Subscription users of Claude Code get a usage progress bar, but not much context behind it—no per-model breakdown, no per-project view, and no way to understand where token consumption is actually coming from. Paweł Huryn ran into that wall and responded with a pragmatic fix: a local dashboard that reads the logs Claude Code already writes on disk and turns them into usable charts.

The key detail is that Claude Code appears to log per-session and per-turn token data under ~/.claude/projects/ as JSONL, including input tokens, output tokens, cache reads, cache creation, model name, and timestamps.
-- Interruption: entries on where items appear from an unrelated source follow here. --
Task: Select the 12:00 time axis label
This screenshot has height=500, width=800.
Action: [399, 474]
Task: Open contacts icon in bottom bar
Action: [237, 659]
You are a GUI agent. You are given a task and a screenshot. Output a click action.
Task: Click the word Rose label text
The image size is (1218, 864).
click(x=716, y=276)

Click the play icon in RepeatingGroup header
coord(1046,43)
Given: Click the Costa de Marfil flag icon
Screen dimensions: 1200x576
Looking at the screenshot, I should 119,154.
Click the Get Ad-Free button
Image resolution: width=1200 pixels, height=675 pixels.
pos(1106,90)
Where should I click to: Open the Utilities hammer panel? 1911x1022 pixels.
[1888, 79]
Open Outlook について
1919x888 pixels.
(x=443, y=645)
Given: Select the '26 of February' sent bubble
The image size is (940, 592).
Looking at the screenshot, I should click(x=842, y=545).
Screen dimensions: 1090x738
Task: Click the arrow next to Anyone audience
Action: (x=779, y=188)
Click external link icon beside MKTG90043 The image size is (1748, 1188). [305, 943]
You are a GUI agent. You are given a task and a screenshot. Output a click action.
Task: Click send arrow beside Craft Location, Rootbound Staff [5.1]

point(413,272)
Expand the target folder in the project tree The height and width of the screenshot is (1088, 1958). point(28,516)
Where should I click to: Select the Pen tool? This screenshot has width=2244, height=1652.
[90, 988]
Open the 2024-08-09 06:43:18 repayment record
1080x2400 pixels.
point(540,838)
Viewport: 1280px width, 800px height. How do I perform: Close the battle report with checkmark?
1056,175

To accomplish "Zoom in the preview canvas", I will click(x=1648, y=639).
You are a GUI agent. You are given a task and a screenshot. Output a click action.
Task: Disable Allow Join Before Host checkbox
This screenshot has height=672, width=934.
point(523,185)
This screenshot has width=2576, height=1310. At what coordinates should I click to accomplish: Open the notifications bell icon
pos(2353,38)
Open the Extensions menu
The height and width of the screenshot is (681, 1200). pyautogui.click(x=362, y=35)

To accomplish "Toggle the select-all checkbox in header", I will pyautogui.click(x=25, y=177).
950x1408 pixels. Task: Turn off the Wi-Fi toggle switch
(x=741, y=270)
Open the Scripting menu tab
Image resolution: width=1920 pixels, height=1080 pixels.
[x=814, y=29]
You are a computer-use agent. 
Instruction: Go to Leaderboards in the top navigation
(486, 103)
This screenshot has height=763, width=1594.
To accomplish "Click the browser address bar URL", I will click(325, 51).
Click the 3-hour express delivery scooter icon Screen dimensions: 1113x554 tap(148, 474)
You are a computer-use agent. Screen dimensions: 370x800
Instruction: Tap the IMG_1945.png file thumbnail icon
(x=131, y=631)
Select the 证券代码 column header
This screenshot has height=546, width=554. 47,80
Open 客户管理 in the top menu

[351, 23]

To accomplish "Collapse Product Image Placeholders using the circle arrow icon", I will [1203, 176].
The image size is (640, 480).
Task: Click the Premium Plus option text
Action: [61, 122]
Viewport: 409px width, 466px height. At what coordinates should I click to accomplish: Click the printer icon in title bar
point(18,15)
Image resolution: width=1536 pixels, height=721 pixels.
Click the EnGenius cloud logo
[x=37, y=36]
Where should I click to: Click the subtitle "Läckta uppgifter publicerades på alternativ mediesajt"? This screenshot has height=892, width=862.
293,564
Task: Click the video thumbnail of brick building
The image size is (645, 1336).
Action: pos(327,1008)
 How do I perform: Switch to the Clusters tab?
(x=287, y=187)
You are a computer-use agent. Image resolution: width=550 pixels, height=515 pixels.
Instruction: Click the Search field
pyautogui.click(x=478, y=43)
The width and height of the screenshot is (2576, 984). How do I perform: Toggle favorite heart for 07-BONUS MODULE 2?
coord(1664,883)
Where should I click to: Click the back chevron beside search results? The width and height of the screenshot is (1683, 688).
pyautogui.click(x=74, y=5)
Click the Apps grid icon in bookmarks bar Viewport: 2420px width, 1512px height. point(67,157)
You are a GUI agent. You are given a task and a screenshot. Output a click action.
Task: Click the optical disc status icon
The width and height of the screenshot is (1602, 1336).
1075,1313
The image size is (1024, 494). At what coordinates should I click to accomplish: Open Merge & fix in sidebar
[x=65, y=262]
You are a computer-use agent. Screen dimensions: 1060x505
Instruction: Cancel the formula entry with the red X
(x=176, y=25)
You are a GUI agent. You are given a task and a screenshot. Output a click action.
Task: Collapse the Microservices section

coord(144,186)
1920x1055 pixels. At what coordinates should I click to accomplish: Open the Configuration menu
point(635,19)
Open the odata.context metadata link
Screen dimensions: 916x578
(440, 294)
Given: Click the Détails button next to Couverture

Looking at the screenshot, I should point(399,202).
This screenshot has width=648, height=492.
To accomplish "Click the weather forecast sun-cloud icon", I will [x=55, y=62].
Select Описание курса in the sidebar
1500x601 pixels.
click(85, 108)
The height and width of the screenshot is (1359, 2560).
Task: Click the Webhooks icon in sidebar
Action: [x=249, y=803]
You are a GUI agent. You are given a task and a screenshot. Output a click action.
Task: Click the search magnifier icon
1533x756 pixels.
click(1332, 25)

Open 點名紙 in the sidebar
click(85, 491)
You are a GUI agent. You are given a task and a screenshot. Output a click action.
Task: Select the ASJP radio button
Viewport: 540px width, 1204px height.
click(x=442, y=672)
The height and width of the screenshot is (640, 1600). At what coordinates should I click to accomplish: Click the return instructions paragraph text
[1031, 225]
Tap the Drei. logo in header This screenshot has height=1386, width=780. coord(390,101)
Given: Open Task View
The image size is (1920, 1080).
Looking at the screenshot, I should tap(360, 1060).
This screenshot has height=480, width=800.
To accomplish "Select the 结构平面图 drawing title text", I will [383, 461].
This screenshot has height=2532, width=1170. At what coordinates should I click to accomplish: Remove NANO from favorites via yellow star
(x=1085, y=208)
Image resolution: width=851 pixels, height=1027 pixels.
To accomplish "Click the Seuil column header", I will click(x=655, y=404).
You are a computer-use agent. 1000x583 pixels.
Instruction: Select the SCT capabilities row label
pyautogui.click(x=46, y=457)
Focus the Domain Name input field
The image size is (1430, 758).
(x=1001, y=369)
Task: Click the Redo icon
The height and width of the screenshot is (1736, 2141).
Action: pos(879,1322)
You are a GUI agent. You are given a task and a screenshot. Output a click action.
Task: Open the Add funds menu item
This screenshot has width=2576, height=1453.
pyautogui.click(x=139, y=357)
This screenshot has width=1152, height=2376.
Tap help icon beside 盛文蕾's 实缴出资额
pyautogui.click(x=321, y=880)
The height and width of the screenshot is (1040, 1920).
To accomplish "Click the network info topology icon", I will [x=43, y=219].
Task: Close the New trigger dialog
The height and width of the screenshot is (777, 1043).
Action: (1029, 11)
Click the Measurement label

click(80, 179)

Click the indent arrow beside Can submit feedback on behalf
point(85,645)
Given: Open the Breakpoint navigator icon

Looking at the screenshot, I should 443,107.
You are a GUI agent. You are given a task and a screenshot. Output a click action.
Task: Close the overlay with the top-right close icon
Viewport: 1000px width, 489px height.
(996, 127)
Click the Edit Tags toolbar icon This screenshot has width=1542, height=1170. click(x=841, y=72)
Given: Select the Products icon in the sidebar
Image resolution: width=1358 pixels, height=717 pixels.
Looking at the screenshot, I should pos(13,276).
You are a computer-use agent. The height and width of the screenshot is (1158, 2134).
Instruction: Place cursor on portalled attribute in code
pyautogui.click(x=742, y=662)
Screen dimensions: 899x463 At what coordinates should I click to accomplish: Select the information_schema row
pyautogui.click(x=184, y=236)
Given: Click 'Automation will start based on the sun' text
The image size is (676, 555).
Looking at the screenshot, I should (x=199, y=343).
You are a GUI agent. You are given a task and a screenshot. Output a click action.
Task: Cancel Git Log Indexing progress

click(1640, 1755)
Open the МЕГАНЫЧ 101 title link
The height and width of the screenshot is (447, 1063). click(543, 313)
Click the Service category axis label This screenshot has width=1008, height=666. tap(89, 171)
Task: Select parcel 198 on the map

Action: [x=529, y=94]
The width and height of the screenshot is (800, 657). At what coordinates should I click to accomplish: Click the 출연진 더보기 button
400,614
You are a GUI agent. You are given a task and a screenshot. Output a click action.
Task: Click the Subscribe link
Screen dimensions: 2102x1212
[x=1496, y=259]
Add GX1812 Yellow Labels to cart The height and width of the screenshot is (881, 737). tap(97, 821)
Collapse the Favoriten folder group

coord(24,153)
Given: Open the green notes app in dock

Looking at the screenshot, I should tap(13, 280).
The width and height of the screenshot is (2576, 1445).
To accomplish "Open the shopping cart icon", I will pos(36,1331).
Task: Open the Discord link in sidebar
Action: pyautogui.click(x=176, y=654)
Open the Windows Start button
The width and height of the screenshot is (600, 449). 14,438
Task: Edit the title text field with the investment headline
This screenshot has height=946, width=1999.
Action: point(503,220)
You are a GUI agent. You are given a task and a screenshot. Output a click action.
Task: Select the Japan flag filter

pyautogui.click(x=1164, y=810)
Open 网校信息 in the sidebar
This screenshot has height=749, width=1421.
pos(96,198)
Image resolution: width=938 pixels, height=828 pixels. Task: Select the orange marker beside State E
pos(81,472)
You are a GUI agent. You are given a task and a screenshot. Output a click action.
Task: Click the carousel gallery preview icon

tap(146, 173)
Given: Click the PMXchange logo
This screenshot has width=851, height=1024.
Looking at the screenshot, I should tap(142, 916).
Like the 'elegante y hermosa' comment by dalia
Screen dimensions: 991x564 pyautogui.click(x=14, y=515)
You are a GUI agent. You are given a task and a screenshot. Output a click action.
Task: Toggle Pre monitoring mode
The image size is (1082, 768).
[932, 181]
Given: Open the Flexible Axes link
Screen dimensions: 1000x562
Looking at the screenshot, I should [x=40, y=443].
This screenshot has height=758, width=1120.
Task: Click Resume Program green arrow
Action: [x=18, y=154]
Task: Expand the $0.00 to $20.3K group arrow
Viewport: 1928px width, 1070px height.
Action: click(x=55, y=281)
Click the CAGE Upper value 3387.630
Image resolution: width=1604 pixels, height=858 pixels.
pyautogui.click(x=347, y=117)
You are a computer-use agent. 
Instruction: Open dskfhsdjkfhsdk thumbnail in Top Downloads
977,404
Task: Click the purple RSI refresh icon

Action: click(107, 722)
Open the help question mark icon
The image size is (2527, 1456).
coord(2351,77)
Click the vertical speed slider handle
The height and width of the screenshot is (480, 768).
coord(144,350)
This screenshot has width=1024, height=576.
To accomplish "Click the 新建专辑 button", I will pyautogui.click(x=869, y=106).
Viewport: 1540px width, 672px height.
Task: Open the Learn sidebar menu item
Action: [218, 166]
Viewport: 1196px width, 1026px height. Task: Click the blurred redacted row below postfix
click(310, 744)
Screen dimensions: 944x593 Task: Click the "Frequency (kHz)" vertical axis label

The information exists; it’s just not surfaced in the product UI.

A local “glass box” for Claude Code usage

Huryn’s dashboard works by scanning those local JSONL files, loading them into a SQLite database, and serving visualizations on localhost:8080. Since it’s built on Python’s standard library, it’s positioned as a lightweight tool that can run without pulling in extra dependencies.

The dashboard includes a few practical filters that map closely to how people actually budget AI-assisted coding time:

  • Filter by model (Opus, Sonnet, Haiku)
  • Filter by time range (7d, 30d, 90d, all time)
  • Display cost estimates based on current Anthropic API pricing (as described in the thread)

It also processes history retroactively: the first run ingests the entire existing log set, then subsequent runs build on that database.

What the logs revealed in one real dataset

Huryn shared a snapshot of personal usage over the last 30 days: 440 sessions, 18,000 turns, and an estimated $1,588 in API-equivalent costs. Most notably, one day showed a cache spike to 700M tokens, which Huryn described as a visible cache bug occurring two days in a row—exactly the kind of anomaly that a single “% used” bar can’t explain.

Replies to the thread echoed a common theme: once work spans multiple projects, agents, or client contexts, token observability becomes operational, not just nice-to-have.

Setup and availability

Install steps shared in the thread:

  • git clone the repo
  • cd claude-usage
  • run a Python command that starts the dashboard (Windows: use python instead of python3)

Huryn also noted it can be run in Docker on a Linux host, then accessed via the local web UI on port 8080.